Pôle social – N° RG 23/00293 – N° Portalis DB22-W-B7H-RGCL
EXPOSE DES FAITS ET DE LA PROCEDURE
Mme [E] a été placée en arrêt de travail pour maladie à compter du 6 octobre 2020.
A la suite de l’avis du médecin conseil du service du contrôle médicale de l’assurance maladie en date du 5 mai 2022, la caisse primaire d’assurance maladie des Yvelines (la caisse) a notifié à Mme [E], par courrier en date du 11 mai 2022, la fin du versement des indemnités journalière à compter du 20 mai 2022 au vu de son état de santé compatible avec la reprise d’une activité professionnelle à temps complet à compter de cette date.

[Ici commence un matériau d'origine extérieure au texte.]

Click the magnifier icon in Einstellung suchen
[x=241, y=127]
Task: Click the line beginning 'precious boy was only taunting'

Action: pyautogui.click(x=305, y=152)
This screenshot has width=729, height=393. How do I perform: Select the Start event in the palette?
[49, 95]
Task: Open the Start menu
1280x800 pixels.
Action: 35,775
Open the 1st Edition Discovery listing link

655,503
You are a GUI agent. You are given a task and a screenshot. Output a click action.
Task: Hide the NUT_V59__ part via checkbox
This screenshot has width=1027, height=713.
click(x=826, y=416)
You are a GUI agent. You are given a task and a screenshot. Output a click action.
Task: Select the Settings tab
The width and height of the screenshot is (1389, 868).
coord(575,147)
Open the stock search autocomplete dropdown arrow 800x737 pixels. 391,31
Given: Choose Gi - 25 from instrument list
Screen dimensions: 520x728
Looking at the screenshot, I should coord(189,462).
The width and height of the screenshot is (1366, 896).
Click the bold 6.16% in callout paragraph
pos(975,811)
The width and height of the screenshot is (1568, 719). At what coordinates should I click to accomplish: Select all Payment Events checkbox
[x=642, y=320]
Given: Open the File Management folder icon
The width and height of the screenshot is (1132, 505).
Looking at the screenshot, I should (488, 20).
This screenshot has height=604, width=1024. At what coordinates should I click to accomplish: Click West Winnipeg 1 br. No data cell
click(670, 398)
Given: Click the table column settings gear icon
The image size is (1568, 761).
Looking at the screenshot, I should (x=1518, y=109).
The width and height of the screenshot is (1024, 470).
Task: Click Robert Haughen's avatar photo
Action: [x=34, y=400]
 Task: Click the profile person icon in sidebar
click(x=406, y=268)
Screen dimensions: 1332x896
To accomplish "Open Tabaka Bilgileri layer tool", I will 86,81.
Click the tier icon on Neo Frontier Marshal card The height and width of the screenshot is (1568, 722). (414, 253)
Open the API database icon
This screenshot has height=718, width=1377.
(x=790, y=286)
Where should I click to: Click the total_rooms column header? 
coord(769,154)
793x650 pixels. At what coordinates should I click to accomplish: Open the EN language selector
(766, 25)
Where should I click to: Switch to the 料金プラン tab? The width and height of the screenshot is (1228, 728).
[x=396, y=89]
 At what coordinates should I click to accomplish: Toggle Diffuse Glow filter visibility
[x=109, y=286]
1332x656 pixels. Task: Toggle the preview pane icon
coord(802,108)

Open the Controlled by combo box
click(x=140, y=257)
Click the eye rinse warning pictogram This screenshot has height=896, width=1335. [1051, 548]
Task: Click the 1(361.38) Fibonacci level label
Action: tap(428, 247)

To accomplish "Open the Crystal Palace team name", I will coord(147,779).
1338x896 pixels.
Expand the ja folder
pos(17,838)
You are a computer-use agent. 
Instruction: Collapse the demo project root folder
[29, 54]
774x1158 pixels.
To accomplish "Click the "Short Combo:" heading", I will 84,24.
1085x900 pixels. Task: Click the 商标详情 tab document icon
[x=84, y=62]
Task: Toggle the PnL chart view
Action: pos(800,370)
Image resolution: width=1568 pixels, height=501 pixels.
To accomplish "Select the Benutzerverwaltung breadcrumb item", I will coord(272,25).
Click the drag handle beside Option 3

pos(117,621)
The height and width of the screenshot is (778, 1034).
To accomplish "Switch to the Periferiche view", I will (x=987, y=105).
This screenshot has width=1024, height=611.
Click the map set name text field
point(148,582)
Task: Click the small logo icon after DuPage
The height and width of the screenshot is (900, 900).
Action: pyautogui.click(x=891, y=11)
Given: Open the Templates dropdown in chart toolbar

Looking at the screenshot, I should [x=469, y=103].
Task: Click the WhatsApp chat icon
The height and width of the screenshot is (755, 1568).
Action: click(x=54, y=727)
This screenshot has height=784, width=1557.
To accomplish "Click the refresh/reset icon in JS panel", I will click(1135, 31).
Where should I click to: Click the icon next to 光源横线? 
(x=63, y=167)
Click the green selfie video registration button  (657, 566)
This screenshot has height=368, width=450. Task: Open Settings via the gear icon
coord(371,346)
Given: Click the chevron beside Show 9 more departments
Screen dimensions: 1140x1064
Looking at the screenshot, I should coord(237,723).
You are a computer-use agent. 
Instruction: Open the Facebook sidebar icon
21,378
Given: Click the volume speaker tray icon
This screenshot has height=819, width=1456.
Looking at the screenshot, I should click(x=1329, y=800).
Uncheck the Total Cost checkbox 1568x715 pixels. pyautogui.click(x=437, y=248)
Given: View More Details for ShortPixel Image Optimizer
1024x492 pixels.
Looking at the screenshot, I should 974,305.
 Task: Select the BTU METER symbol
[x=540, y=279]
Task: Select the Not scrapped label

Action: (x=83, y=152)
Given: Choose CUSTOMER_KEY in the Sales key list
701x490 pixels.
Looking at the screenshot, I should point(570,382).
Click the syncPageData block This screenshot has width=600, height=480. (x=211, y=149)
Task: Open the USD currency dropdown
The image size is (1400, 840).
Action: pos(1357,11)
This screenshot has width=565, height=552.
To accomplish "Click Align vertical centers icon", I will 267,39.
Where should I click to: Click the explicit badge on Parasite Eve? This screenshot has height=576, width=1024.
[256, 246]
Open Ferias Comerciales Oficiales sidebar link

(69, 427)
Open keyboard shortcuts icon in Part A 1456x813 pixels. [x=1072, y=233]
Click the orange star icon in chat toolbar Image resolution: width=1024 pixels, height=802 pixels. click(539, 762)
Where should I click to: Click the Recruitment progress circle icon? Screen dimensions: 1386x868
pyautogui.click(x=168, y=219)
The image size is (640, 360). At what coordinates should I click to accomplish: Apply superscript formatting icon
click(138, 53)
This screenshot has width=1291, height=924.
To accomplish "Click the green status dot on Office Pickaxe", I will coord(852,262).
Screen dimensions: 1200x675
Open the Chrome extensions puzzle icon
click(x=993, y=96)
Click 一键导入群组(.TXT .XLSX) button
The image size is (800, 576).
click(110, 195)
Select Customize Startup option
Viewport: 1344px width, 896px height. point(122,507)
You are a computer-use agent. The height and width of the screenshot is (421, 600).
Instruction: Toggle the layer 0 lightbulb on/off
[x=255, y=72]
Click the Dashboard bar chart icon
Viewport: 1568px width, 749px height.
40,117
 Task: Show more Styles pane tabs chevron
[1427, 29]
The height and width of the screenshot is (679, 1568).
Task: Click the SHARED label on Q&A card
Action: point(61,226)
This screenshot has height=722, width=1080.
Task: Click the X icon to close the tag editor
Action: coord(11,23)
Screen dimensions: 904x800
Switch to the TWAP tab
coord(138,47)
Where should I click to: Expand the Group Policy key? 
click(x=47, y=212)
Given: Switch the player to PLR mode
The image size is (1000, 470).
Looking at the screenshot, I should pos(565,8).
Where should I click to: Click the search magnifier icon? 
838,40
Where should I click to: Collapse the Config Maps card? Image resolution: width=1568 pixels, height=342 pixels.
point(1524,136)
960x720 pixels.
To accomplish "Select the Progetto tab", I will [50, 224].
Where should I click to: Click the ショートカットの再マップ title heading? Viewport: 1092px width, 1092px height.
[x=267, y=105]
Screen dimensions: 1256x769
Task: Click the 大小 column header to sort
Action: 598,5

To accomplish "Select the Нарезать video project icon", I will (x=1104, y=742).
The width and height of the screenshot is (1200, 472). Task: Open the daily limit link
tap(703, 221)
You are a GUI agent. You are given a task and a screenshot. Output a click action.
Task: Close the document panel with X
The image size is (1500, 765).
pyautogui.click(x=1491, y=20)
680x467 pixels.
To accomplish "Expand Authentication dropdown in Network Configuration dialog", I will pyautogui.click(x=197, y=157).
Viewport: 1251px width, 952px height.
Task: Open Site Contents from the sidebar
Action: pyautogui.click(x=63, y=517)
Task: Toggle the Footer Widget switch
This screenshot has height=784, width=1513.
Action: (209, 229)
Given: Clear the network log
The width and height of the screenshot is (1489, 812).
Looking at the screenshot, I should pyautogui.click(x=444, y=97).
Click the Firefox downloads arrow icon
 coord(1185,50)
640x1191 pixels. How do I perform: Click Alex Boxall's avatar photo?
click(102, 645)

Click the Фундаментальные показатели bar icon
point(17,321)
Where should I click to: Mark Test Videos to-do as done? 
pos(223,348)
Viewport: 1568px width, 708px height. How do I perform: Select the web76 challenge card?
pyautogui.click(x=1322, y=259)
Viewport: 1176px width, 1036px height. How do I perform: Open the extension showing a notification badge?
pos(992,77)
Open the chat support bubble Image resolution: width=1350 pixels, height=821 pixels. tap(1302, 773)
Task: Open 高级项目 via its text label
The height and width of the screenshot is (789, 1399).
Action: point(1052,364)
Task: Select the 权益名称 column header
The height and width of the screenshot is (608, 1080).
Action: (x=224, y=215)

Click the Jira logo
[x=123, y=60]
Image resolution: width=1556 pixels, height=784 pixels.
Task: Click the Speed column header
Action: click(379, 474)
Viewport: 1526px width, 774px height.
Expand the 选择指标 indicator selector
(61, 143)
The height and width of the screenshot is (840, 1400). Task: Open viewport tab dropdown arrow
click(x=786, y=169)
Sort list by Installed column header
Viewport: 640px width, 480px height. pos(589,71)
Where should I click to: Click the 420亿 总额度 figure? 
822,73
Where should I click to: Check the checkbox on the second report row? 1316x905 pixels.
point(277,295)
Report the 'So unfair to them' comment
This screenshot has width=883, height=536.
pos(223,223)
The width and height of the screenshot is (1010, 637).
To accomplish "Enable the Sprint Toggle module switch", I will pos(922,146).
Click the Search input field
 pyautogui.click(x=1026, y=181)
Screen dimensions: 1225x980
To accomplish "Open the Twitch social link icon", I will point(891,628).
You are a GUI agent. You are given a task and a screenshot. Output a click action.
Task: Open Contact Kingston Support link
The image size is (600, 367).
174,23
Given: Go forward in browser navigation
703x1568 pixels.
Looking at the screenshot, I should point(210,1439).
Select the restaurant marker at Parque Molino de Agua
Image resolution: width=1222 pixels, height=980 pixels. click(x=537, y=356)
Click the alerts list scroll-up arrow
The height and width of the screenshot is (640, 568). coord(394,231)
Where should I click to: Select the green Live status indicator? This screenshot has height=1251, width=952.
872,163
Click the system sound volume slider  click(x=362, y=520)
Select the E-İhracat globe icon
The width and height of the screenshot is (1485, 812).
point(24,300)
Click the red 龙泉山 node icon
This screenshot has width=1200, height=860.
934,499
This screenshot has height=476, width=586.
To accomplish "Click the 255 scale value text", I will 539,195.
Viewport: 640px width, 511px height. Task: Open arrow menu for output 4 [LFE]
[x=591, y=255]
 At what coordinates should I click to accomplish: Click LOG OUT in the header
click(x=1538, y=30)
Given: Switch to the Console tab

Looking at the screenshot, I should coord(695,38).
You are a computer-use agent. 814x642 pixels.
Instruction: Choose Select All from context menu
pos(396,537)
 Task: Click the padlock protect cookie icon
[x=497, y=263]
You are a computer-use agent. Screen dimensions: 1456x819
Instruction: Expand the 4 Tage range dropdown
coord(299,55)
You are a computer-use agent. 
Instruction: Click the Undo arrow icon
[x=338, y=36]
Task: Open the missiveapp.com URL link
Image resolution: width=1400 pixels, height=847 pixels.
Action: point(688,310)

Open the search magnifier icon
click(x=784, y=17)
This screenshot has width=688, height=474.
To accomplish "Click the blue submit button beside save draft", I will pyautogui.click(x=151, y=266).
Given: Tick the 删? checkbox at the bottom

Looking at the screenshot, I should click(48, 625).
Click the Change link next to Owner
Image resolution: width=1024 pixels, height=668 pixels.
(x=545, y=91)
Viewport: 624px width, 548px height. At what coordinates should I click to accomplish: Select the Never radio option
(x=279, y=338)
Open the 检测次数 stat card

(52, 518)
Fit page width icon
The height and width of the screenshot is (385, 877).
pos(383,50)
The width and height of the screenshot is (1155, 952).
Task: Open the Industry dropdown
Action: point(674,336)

Mme [E] a contesté cette décision devant la commission médicale de recours amiable (CMRA), laquelle, par décision du 30 novembre 2022, notifiée le 10 janvier 2023, a confirmé la décision de la caisse de la déclarer apte à l’exercice d’une activité salariée quelconque, à la date du 20 mai 2022.
Par requête déposée au greffe le 9 mars 2023, Mme [E] a saisi le pôle social du tribunal judiciaire de Versailles en contestation des décisions de la caisse et de la CMRA.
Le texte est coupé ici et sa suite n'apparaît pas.